My blood runs cold at the mention of the hospital. Of Xavier. The image of him in those blood-soaked scrubs, bullets flying around him, flashes through my mind. The darkness inside me surges, threatening to overtake my carefully maintained control.

“Names,” I demand, yanking the knife free. “I want the names of everyone involved in planning this.”

“I don’t know all of them,” he insists, shrinking back as far as the zip ties will allow. “Just that Riggs is leading it. He’s got a personal beef with your president. Says Grey disrespected him at some rally last year.”

Riggs. The name registers immediately. A vicious bastard with a reputation for unnecessary cruelty, even by outlaw standards. Known for targeting families rather than facing enemies directly.

“Where are they staging from?” Butcher asks from behind me, his voice a low rumble in the shadows.

“Motel off Highway 9,” the Reaper answers, words coming faster now, as if speed might save him. “The old Bluebird place. They’ve taken over the whole back section.”

I exchange a look with Butcher and Demon, a silent communication born of years working together. They nod, understanding the plan without words needed.

“Please,” the middle Reaper begs, desperation creeping into his voice. “We told you everything. We’re just foot soldiers. We didn’t know—”

“Didn’t know what?” I cut him off, leaning in until our faces are inches apart. “Didn’t know that threatening innocent people would have consequences? Didn’t know that coming into Devil Souls territory would be a death sentence?”

Fear widens his eyes, the bravado completely gone now. “We have families,” he whispers. “Kids.”

Something flickers in my chest, not quite sympathy, but recognition. These men are soldiers following orders, just like we are. But they chose their side. They chose to threaten my town. My people. Xavier.

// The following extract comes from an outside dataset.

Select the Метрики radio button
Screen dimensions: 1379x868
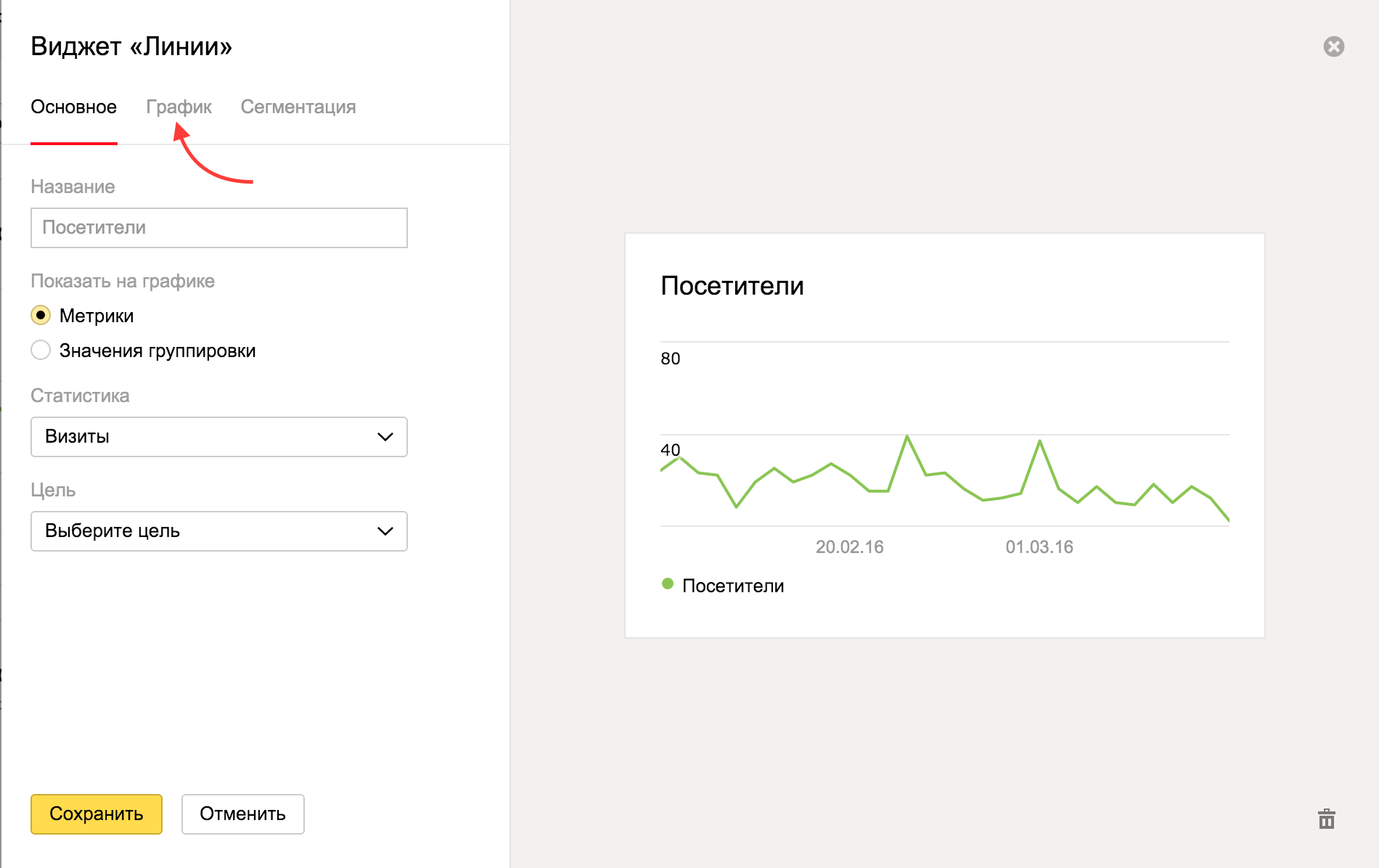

“You should have thought of that before you put guns in the faces of bank tellers,” I say, straightening. “Before you shot up a hospital with patients who couldn’t even run.”

I stare at the three men before me, their fear palpable in the musty warehouse air. They’ve given us what we need: the location, the numbers, the names. Now comes the part that separates men like me from civilians like Xavier.

The thought of his name steadies my hand. These men were part of a plan that would have put him in danger again. That would have brought violence back to his hospital, to the place where he saves lives.

I nod to Butcher and Demon, a silent signal we’ve used too many times before. Their expressions mirror my own, cold, resolved and certain. This isn’t personal satisfaction. This is necessary elimination of a threat.

“Wait,” the middle one starts, eyes widening as he realizes what’s coming.